In this way, one wouldn't need the Java.Array module at all, and would be able to just use code as if written in Haskell, which would seem to me to be very advantageous.
Of course, the "unsafe" functions that are meant to bypass array bounds checking (unsafeRead
/unsafeWrite
/unsafeAt
) would not actually do so as array bounds checking is built into the JVM, but it would bypass some of the extra overhead of using the "safe" versions.
One can then write the proper un-evaluated lazy conversions to any type including lazy list, which is kind of the subject here.
If you think this could be made to work and retain the performance of the Java arrays, then another issue should be opened. Would the work required by major? Perhaps I could contribute if it weren't too big. Let me know if you would like to see the "standard" STUArray benchmark and I'll post it.
@GordonBGood I apologize - the FAQ is horribly outdated, I'll update it today. Strict
and StrictData
available right now and they have been for a while. I agree that laziness is something we'll have to document a lot more thoroughly and make sure new users have a good mental model of understanding how the thunks will build up. (#939)
Thank you for bringing up the idea of providing a immutable/STmutable interface for Java arrays - that sounds wonderful. (#940)
As for your observation that STUArray's are a lot slower - this may have to do with the fact that Haskell's Ptr
type is implemented using off-heap memory. Off-heap memory does not get garbage collected and the memory is guaranteed to not move - the exact semantics of an STUArray as it is implemented in Haskell. We had to write our own off-heap memory allocator using the JVM's provision for non-GC'd memory. Perhaps we should do it as you suggested and rewrite bits of the array
library to use Java arrays directly. I think keeping an STUArray benchmark in eta-benchmarks
would be useful as improvements to the MemoryManager will reflected.
Just so some misconceptions are cleared on array bounds checking on the JVM: the JVM does aggressive JIT optimizations to make null checks and array bounds checks seem almost non-existent if it can prove at runtime that your loop bounds respect the checks. Besides eliminating range checks, it can also cut off branches if they are never taken and deoptimize if they are.
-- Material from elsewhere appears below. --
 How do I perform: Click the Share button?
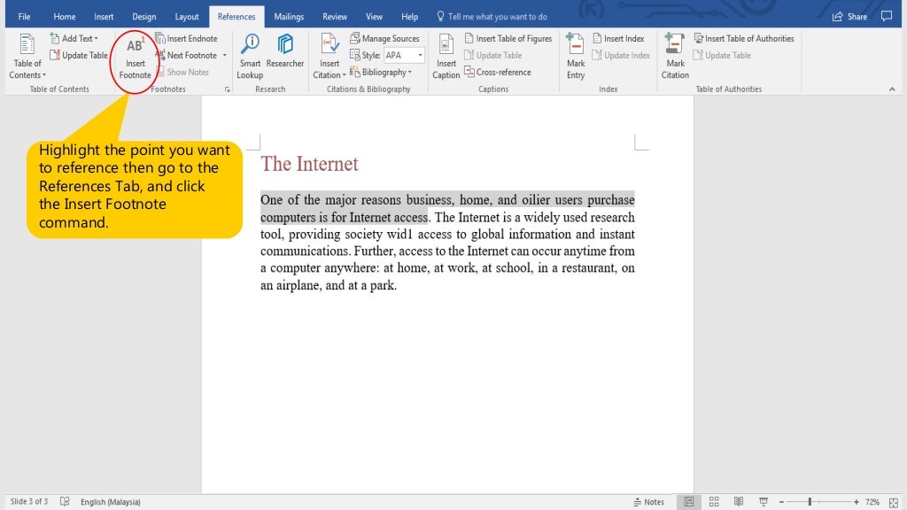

To get a feel for some of the advanced tricks the (HotSpot) JVM does, here are some links:
@rahulmutt, thanks for the update on the extra Strict
extensions; I'll watch for your changes to the FAQ.
As to use of Ptr
, I understood that standard GHC doesn't use "pinned" storage for normal array's, but you perhaps did use it for your emulation and, if so, that certainly would explain the slow-down; these sorts of facilities are provided in VM's for use in marshalling to other languages, but aren't optimized to discourage their use when not necessary - DotNet CLI/CLR is the same. If that is the case, remapping directly to Java native array's should definitely make them faster.
Yes, I'll post the ST/immutable array benchmark on the Performance issue I raised so someone can add it to benchmarks as a measure of how well the improvements perform.
I knew that the JVM Hotspot takes considerable effort in optimizations, but have found it difficult to view what it does as it is more difficult to view the actual native assembly code generated inside the JVM than it is from the CLI. For these kinds of benchmarks, I usually find JVM code about 25% slower than CLI but don't know the reason; OTOH, benchmarks testing memory allocation speed for many small objects generally greatly favor the JVM. Eventually, I'll provide a few of those, too.